Look through the records below for the line holding "Viewport: 1012px width, 714px height.". Write it out exactly, with each following line through the line holding "Enter full screen".

-*-

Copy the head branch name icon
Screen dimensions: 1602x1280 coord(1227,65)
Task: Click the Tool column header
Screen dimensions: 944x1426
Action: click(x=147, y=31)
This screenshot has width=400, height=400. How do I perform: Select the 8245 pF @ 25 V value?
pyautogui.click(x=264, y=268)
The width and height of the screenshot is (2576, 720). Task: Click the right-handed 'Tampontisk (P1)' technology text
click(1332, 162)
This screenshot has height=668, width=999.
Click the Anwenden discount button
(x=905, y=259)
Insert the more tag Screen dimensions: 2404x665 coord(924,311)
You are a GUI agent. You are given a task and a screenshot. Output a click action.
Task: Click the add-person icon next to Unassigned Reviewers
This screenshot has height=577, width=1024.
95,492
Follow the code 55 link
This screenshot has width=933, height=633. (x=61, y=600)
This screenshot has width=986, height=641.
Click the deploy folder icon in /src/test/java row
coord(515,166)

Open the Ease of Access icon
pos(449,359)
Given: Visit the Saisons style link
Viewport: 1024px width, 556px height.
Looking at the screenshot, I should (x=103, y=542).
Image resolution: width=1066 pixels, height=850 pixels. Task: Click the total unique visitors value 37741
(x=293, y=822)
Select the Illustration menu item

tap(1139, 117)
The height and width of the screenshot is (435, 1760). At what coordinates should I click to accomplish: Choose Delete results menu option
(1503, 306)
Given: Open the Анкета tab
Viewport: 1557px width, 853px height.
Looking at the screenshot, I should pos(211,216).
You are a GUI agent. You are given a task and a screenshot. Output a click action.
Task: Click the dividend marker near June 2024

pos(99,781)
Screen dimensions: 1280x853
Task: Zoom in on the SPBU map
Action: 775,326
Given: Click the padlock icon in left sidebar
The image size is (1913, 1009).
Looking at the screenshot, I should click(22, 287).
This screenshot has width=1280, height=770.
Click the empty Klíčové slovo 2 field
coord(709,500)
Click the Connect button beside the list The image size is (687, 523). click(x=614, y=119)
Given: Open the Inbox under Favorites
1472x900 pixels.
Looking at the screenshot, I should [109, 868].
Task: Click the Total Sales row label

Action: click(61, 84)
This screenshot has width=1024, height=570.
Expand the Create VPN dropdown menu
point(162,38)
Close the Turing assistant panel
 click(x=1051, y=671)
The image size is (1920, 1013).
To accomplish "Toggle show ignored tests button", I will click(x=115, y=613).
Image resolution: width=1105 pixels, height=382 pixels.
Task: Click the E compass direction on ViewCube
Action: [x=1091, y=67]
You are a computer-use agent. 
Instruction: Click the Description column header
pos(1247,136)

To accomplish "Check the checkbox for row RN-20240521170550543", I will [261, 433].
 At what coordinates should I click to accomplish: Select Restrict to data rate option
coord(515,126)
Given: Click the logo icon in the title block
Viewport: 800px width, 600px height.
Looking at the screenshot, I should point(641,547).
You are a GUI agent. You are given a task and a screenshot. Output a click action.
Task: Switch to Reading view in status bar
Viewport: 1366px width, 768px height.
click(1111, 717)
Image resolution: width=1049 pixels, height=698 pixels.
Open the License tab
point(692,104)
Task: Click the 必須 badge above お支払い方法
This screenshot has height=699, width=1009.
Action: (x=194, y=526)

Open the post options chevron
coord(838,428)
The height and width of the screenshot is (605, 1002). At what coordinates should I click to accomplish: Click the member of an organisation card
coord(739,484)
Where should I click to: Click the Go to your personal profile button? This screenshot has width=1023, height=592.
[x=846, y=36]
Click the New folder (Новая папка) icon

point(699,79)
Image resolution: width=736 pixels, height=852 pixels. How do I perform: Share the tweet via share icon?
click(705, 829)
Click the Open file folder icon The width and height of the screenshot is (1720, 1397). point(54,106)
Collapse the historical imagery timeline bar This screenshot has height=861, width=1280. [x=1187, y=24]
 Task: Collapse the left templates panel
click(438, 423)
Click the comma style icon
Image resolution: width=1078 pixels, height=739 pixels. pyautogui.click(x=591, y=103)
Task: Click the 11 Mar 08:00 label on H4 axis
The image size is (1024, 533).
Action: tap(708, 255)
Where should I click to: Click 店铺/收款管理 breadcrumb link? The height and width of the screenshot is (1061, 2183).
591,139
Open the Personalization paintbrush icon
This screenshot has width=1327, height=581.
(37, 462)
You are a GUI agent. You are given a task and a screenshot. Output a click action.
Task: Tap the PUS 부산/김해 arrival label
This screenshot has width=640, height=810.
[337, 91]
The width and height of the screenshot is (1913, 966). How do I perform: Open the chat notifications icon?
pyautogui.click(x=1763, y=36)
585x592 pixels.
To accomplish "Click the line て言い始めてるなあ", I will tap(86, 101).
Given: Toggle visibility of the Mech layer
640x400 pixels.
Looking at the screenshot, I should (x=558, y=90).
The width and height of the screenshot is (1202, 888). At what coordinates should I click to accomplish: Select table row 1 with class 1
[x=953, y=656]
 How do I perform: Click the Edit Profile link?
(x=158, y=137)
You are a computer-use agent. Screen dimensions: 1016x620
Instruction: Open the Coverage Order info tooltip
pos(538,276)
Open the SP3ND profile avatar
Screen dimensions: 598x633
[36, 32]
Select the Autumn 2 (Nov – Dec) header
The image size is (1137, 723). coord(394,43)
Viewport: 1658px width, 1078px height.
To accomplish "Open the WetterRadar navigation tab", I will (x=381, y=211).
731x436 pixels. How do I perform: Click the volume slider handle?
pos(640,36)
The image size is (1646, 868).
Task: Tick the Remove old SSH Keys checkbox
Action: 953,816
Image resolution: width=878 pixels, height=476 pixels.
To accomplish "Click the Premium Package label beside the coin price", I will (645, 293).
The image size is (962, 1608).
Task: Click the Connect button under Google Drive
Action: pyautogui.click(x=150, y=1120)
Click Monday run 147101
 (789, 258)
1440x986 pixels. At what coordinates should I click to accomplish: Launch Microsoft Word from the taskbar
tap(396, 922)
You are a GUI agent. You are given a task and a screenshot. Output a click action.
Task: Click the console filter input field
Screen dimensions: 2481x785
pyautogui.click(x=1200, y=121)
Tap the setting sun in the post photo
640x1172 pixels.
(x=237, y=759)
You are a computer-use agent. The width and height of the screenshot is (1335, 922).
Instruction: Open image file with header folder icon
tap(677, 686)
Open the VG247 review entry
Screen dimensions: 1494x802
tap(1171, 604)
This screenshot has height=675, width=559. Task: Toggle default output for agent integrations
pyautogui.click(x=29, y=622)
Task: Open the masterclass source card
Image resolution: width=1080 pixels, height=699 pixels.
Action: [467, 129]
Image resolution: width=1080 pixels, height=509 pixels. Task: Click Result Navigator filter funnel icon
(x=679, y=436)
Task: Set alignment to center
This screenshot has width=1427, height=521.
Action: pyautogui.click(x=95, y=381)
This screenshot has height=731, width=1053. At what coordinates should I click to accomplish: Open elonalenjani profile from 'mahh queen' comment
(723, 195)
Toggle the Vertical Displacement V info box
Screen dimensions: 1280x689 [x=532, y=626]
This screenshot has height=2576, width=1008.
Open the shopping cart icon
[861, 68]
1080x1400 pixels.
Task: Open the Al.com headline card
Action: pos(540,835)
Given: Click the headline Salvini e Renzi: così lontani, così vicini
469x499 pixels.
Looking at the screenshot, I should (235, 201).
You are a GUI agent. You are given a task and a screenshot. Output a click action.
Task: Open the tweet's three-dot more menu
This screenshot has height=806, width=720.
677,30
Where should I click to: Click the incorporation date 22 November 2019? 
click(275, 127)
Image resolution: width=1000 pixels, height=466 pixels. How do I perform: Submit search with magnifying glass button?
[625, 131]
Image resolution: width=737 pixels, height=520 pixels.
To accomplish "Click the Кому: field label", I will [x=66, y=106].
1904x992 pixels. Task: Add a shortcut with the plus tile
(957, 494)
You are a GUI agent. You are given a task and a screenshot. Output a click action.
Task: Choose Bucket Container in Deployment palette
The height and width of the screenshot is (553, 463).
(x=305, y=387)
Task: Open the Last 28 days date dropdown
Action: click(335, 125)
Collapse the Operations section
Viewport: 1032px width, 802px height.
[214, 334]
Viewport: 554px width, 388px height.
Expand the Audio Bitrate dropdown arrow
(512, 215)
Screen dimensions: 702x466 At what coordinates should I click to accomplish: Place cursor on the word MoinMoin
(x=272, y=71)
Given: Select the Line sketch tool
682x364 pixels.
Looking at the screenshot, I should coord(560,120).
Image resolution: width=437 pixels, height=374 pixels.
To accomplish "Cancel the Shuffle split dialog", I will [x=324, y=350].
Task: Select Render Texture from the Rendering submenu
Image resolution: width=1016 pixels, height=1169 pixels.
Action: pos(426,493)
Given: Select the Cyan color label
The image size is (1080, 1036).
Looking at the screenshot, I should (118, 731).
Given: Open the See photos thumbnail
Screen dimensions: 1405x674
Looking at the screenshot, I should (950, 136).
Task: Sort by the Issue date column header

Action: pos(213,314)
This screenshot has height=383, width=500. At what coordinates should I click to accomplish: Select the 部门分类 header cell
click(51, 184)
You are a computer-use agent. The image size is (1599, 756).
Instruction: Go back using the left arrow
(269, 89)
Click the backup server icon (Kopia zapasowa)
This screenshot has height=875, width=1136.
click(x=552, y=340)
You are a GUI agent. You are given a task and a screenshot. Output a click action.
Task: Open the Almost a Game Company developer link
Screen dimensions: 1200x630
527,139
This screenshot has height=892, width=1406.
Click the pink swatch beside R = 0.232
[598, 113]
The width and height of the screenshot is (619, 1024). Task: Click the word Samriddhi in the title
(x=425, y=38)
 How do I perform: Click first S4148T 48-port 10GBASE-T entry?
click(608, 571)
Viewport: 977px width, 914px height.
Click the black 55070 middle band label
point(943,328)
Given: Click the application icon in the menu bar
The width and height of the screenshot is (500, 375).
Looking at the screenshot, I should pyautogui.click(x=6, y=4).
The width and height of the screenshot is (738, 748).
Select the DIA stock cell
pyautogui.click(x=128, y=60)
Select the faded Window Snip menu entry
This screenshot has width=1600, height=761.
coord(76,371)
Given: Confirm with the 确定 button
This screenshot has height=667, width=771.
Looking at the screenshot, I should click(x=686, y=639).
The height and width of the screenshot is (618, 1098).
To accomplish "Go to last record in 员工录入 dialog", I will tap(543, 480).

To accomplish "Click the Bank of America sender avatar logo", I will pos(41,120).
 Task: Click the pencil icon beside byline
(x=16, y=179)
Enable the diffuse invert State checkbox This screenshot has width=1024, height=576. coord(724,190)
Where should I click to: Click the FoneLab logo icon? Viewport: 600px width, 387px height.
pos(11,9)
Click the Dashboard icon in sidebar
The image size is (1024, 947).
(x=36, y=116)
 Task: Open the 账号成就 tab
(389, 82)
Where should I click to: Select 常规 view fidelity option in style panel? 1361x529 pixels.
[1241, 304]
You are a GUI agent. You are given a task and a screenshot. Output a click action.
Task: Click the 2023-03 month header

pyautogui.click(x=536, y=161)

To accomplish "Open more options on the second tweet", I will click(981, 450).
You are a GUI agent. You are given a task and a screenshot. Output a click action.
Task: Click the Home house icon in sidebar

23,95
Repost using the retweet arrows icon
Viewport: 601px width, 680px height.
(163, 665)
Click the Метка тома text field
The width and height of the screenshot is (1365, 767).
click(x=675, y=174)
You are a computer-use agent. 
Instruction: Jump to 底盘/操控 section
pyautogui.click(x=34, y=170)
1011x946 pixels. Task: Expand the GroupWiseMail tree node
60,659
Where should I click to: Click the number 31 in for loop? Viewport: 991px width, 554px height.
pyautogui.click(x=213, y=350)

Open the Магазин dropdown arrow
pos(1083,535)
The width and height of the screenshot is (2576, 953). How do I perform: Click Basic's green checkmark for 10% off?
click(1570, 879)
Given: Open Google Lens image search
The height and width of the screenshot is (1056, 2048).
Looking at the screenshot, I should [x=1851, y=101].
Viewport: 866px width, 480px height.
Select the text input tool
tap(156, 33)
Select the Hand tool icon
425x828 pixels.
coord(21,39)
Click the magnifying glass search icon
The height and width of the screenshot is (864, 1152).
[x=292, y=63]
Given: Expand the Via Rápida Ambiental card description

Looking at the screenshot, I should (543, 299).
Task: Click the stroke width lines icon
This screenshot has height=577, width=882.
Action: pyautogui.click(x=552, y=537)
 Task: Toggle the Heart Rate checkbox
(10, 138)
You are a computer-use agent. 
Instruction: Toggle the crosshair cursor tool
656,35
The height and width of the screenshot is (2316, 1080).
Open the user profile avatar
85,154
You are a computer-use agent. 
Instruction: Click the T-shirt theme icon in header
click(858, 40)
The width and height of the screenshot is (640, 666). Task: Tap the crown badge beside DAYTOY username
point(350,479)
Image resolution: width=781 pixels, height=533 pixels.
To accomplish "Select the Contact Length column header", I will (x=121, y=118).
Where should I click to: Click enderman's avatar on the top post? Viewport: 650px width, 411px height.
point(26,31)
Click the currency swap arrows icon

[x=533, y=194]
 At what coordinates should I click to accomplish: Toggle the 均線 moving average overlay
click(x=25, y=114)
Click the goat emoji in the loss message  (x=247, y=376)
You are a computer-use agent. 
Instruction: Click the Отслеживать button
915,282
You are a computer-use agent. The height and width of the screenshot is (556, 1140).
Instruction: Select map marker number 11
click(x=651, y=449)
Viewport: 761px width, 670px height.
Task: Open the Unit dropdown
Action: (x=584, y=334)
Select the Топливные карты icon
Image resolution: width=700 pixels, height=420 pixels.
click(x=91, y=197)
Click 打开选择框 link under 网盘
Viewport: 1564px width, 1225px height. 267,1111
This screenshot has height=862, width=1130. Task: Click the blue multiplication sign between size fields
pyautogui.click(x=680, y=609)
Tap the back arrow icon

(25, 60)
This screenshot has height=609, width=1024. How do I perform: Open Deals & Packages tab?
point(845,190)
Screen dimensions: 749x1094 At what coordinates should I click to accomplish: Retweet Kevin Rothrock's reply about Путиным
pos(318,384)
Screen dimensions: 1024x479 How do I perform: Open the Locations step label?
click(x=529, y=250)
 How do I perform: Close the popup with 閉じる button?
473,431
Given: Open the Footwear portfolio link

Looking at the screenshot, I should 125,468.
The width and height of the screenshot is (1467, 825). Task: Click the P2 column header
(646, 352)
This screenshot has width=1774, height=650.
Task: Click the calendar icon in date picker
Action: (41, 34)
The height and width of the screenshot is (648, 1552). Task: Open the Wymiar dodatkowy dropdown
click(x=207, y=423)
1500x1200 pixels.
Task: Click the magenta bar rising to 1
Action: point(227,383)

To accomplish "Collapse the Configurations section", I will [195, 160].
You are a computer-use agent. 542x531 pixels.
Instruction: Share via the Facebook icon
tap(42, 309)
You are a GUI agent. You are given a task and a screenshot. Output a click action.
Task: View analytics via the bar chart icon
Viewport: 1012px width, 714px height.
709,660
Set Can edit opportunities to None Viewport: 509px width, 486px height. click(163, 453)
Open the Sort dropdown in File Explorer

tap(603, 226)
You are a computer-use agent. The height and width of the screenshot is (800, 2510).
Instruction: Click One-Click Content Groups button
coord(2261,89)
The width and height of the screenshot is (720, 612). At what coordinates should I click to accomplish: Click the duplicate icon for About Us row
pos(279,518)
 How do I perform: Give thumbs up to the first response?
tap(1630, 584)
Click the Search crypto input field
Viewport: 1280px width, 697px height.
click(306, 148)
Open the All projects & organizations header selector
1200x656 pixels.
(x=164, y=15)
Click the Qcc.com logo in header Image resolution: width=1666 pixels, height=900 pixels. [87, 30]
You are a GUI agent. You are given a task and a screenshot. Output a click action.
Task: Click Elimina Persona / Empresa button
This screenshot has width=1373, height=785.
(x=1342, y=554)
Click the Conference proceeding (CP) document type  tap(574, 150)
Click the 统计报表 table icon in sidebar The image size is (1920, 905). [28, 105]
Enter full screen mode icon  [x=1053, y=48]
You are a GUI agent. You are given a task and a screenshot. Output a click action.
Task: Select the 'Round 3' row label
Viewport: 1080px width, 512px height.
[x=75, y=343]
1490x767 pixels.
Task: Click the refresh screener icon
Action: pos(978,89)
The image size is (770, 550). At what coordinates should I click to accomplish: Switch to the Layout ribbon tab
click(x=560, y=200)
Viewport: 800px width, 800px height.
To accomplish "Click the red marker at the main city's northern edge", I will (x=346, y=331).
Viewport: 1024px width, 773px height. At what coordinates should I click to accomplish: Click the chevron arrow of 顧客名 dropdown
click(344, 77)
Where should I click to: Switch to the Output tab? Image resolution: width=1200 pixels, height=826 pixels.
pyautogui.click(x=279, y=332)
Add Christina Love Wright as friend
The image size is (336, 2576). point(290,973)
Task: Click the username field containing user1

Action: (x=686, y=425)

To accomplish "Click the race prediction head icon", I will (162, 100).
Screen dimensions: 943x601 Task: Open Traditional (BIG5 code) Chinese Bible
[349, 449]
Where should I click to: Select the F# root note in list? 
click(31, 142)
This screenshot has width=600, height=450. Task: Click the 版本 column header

-*-

• Output of the task:
Viewport: 1012px width, 714px height.
709,660
Set Can edit opportunities to None Viewport: 509px width, 486px height. click(163, 453)
Open the Sort dropdown in File Explorer

tap(603, 226)
You are a computer-use agent. The height and width of the screenshot is (800, 2510).
Instruction: Click One-Click Content Groups button
coord(2261,89)
The width and height of the screenshot is (720, 612). At what coordinates should I click to accomplish: Click the duplicate icon for About Us row
pos(279,518)
 How do I perform: Give thumbs up to the first response?
tap(1630, 584)
Click the Search crypto input field
Viewport: 1280px width, 697px height.
click(306, 148)
Open the All projects & organizations header selector
1200x656 pixels.
(x=164, y=15)
Click the Qcc.com logo in header Image resolution: width=1666 pixels, height=900 pixels. [87, 30]
You are a GUI agent. You are given a task and a screenshot. Output a click action.
Task: Click Elimina Persona / Empresa button
This screenshot has width=1373, height=785.
(x=1342, y=554)
Click the Conference proceeding (CP) document type  tap(574, 150)
Click the 统计报表 table icon in sidebar The image size is (1920, 905). [28, 105]
Enter full screen mode icon  [x=1053, y=48]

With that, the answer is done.